Data listing:
◇ ◇ ◇
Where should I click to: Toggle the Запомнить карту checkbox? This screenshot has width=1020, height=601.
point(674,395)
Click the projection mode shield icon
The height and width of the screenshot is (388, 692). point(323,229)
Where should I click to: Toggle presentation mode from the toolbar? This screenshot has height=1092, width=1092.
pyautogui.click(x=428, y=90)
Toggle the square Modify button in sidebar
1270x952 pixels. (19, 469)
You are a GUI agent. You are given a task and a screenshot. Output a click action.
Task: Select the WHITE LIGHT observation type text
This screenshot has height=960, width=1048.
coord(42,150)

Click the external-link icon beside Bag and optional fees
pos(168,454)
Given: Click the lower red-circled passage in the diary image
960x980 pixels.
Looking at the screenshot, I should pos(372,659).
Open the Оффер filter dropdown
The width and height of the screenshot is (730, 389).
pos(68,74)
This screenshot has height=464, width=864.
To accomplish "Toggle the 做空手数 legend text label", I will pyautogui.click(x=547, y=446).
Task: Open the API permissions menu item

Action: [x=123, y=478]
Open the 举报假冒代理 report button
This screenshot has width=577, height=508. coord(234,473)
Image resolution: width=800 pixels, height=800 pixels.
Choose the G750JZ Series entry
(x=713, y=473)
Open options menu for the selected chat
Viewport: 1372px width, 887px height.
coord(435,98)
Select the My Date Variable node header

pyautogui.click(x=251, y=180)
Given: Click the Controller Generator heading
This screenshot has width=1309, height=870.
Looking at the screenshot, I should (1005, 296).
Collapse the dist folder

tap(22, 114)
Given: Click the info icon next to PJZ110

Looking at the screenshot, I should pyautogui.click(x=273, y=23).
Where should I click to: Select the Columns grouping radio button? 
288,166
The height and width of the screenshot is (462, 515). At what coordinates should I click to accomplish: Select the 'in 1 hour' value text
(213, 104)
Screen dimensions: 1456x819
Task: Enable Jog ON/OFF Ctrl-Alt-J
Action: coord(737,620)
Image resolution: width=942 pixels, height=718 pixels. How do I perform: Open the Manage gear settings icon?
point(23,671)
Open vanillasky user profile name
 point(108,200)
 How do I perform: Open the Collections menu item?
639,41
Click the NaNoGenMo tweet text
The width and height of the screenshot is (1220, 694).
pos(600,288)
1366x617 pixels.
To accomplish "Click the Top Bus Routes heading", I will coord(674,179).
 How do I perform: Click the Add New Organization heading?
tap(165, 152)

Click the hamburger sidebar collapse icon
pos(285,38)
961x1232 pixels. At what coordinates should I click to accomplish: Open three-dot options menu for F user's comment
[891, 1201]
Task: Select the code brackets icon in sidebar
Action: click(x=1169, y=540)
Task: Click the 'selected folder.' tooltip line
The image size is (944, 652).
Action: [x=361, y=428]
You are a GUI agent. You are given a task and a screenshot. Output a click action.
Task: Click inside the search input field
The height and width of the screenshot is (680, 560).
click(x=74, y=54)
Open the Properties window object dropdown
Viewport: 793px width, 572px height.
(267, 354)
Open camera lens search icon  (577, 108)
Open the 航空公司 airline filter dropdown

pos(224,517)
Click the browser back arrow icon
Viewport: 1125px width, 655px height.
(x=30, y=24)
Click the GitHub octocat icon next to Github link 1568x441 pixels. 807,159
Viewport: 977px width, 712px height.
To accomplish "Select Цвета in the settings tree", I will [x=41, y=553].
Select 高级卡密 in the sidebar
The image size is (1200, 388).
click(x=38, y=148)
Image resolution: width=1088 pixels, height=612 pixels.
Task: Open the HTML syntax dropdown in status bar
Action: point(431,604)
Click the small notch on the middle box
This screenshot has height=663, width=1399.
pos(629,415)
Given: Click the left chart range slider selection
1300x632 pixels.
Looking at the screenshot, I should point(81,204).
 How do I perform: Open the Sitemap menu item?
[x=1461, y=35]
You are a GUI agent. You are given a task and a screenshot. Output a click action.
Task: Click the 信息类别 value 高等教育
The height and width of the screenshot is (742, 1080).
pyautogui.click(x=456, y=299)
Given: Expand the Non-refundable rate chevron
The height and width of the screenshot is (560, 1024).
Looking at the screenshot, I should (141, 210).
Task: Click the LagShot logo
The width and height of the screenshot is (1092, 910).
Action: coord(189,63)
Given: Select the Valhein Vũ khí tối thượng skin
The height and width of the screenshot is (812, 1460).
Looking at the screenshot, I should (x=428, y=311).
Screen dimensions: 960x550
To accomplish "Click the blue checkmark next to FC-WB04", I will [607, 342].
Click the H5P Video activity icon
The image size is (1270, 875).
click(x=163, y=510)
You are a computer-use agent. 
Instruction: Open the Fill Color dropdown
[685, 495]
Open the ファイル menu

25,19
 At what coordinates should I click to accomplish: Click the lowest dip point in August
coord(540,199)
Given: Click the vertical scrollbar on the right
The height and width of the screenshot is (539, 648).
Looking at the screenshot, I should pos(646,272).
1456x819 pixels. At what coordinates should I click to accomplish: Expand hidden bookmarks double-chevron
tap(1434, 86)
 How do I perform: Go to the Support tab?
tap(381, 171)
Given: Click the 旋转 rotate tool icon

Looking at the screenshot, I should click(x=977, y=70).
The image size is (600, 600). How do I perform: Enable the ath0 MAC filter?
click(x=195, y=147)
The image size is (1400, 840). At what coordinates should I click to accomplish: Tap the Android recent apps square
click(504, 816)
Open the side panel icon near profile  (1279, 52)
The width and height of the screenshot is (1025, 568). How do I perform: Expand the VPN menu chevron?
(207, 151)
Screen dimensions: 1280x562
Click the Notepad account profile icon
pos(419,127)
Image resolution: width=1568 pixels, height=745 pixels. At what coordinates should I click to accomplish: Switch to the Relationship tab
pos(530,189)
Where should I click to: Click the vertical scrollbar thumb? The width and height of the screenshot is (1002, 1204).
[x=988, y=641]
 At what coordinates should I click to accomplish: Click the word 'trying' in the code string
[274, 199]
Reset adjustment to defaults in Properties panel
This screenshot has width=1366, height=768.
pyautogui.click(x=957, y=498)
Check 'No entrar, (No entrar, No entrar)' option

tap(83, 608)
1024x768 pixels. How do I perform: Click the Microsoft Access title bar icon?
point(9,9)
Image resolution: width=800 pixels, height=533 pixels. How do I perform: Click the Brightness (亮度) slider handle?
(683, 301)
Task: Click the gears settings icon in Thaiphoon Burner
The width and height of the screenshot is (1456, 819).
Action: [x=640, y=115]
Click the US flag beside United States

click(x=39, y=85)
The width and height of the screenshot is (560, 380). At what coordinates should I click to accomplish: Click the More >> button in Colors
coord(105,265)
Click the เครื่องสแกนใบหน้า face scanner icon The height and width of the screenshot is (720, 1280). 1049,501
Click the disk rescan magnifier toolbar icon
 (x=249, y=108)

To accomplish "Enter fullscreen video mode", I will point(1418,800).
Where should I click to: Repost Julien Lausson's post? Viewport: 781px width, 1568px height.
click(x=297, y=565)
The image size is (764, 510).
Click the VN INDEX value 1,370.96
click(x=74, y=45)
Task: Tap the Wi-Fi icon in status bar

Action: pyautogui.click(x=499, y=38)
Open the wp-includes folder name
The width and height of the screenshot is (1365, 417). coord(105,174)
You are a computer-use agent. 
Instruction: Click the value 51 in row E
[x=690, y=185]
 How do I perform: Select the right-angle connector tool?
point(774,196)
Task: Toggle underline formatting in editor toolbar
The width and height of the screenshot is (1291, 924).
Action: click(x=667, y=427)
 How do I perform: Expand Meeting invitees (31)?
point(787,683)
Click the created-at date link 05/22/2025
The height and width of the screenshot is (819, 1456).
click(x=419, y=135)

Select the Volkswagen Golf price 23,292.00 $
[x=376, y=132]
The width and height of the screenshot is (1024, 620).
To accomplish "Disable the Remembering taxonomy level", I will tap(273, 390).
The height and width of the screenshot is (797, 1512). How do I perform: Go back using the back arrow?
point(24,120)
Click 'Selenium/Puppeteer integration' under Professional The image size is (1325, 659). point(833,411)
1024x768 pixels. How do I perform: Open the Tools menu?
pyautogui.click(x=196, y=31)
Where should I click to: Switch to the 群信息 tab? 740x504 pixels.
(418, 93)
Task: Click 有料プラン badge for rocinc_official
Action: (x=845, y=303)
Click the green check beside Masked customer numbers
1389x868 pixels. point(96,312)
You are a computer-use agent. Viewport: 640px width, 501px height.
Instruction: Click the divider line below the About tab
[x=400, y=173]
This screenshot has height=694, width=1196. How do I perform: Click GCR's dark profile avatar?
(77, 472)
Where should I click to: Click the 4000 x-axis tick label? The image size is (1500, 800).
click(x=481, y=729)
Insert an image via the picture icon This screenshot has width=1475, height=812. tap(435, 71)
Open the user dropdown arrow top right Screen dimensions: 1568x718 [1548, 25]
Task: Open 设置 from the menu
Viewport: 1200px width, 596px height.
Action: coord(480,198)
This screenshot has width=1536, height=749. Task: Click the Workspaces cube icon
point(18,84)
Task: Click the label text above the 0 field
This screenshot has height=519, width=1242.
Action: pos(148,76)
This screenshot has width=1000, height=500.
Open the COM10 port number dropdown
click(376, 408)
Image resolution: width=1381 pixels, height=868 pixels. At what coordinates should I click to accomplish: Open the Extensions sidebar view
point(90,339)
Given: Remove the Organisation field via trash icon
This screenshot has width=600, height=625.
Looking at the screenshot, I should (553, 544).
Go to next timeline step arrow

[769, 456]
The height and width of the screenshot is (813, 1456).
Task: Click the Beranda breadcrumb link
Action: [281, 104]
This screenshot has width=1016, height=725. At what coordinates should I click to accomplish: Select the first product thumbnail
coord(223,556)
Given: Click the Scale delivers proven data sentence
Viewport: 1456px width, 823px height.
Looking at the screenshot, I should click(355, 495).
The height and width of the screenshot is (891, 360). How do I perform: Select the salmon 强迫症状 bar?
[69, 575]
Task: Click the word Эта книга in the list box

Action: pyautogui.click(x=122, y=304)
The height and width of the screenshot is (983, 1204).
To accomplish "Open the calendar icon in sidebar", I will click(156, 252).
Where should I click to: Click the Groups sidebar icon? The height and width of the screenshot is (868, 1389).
◇ ◇ ◇
EXERCISE DETAILS: Reproduce verbatim all the rows above, from the very first row down to and including the row that contains "pos(168,454)".

FINAL RESULT:
Where should I click to: Toggle the Запомнить карту checkbox? This screenshot has width=1020, height=601.
point(674,395)
Click the projection mode shield icon
The height and width of the screenshot is (388, 692). point(323,229)
Where should I click to: Toggle presentation mode from the toolbar? This screenshot has height=1092, width=1092.
pyautogui.click(x=428, y=90)
Toggle the square Modify button in sidebar
1270x952 pixels. (19, 469)
You are a GUI agent. You are given a task and a screenshot. Output a click action.
Task: Select the WHITE LIGHT observation type text
This screenshot has height=960, width=1048.
coord(42,150)

Click the external-link icon beside Bag and optional fees
pos(168,454)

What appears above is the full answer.